I skip the boring pages and get to the good stuff - E numbers. These are the artificial additives used to avoid the time and expense involved in making actual good food. The list is several pages long. Google helps me expand on the sparse information provided.
E904 - Liquid secreted by the Indian lac insect. Used on glazed products to add to the shine. Other applications include woodwork and taxidermy.
E445 - Extract from pine chips. Used in fizzy drinks containing fruit to stabilise the product.
E170 - Chalk. Used to make bread based products look more white.
E215 - Sodium ethyl p-hydroxybenzoate. Used as a preservative. A World Health Organisation study conducted on laboratory animals found this substance to have a local anesthetic effect comparable to that of cocaine.
Mmm... burger. Hey, hey dude, I can't feel my face...

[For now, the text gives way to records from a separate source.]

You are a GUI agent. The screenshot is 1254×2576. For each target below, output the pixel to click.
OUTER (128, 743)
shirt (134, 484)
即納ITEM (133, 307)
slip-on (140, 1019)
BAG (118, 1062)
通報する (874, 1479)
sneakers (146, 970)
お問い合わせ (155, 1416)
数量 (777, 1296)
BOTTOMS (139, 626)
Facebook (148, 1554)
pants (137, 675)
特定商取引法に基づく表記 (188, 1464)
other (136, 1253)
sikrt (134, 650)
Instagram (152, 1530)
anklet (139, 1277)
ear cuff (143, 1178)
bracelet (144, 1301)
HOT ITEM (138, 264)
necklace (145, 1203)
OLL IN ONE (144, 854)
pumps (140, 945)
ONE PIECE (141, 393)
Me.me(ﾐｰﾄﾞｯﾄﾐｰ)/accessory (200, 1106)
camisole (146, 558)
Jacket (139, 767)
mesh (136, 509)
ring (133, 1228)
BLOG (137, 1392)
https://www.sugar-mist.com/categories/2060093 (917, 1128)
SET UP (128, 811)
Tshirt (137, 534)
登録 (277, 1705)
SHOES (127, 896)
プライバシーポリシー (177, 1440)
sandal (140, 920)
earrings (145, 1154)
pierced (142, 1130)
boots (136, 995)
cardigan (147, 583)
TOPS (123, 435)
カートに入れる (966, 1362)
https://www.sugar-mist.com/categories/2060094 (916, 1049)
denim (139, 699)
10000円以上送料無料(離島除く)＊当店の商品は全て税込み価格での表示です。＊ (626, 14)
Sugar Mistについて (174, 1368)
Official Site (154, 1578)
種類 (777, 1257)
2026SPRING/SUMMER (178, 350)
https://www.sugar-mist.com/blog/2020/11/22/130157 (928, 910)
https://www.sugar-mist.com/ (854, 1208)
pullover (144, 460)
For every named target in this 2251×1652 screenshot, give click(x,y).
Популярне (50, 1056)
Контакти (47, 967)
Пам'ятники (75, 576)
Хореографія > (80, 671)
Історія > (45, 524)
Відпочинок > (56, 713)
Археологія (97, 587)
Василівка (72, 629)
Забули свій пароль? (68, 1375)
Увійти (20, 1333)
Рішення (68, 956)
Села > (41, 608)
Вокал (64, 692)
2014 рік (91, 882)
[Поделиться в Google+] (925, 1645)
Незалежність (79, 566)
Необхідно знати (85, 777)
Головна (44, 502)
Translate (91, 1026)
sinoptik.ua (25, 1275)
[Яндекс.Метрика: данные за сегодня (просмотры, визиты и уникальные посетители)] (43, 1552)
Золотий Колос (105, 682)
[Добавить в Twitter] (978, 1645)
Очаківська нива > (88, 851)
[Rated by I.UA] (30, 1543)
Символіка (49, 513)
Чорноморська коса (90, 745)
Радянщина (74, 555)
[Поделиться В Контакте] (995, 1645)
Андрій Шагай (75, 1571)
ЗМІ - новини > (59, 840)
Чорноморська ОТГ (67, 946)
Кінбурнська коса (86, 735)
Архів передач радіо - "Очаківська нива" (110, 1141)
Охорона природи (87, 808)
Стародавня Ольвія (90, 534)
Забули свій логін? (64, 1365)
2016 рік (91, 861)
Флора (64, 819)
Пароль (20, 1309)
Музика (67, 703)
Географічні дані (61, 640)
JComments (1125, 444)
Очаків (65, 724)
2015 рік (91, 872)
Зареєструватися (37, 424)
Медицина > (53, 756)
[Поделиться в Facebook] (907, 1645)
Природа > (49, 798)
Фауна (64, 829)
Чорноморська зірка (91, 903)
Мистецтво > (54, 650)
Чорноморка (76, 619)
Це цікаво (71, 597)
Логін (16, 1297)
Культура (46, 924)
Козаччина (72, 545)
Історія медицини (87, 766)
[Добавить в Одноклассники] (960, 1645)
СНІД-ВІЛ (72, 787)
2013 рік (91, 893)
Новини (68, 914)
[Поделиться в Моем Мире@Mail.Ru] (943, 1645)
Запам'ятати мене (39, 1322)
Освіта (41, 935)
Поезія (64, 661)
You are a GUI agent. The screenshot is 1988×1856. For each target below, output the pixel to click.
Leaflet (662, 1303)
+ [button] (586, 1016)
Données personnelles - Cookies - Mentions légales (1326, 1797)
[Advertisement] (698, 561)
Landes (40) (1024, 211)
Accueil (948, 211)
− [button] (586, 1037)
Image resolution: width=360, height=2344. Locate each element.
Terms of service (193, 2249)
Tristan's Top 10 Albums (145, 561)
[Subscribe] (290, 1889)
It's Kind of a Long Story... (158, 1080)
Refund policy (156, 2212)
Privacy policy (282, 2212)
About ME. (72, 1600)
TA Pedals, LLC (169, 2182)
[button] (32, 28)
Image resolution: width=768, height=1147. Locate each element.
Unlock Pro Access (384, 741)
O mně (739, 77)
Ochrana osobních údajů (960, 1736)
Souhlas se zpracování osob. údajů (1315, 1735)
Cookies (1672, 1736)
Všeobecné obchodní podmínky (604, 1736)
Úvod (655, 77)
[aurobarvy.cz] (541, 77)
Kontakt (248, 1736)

Perhaps the most disturbing item on the list is:
E120 - Cochineal. Extracted from baked insects. Used as a colouring agent in meat products.
I imagine a massive tray full of bugs sliding into an industrial oven. In the scorching heat, spindled legs twist and twich, bodily fluids ooze and evaporate. Little black pinpoints of eyes melt out of smouldering sockets.
There's something in here that I can't quite put my finger on. It's revolting, yes, but there's a certain black humour in there somewhere. People all around the world are paying money and taking pleasure in eating this stuff. They're buying into slick advertising campaigns. They're forming brand loyalty to McDonald's, to Burger King, to KFC, and in return the corporations have them eating bugs.
I'm just glad that I gave up eating the shit when I was in high school.